■ Material for this exercise ■
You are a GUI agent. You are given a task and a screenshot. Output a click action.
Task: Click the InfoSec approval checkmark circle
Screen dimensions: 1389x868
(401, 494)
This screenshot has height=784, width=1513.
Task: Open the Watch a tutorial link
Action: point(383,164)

■ Activity ■
A word-for-word copy of the material is required.

■ Answer below ■
You are a GUI agent. You are given a task and a screenshot. Output a click action.
Task: Click the InfoSec approval checkmark circle
Screen dimensions: 1389x868
(401, 494)
This screenshot has height=784, width=1513.
Task: Open the Watch a tutorial link
Action: point(383,164)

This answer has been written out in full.